Tagged: Blue/Navy Blazers and Odd Jackets

Clifton Webb’s Blazer in Titanic (1953)

Clifton Webb as Richard Ward Sturges in Titanic (1953)

Clifton Webb as Richard Ward Sturges in Titanic (1953)

Vitals

Clifton Webb as Richard Ward Sturges, millionaire, estranged family man, and fastidious dresser

RMS Titanic, April 1912

Film: Titanic
Release Date: April 16, 1953
Director: Jean Negulesco
Costume Designer: Dorothy Jeakins

Background

Julia: You’re up early.
Richard: I had to scratch around for something to wear. Not a bad shop, they have everything.
Julia: Dinner jackets, I trust.
Richard: Naturally. It will be ready tonight. So… life can go on.

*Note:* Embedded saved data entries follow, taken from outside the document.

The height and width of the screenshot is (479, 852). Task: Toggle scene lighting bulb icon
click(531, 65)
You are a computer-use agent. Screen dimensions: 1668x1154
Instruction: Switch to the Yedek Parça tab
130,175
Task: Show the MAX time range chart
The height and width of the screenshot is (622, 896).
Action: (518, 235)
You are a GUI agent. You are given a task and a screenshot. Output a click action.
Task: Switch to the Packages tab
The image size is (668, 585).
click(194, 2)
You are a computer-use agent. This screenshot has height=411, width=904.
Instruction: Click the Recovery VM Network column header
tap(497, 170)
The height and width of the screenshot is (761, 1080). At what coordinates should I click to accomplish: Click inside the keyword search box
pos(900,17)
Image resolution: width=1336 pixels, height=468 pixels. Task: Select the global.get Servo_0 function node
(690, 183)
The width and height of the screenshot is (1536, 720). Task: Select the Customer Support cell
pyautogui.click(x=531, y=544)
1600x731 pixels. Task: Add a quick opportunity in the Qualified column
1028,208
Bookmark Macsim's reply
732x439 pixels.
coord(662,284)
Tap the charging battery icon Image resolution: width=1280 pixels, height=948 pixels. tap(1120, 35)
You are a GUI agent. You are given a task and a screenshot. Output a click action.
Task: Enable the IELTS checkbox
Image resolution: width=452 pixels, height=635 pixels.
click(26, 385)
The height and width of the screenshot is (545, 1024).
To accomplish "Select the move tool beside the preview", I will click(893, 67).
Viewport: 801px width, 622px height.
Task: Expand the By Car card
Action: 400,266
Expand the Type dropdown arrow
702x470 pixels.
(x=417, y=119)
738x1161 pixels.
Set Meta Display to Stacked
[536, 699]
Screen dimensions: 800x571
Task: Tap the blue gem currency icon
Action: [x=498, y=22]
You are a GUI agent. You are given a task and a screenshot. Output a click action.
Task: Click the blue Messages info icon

This exchange summarizes the 1953 melodrama Titanic, one of the first attempts to tell the now-infamous story of the real-life sinking of the White Star Line’s premiere ocean liner during its maiden voyage in April 1912, sending more than 1,500 passengers and crew to their deaths as a few more than 700 spend a chilly night in uncovered lifeboats, waiting for help to arrive.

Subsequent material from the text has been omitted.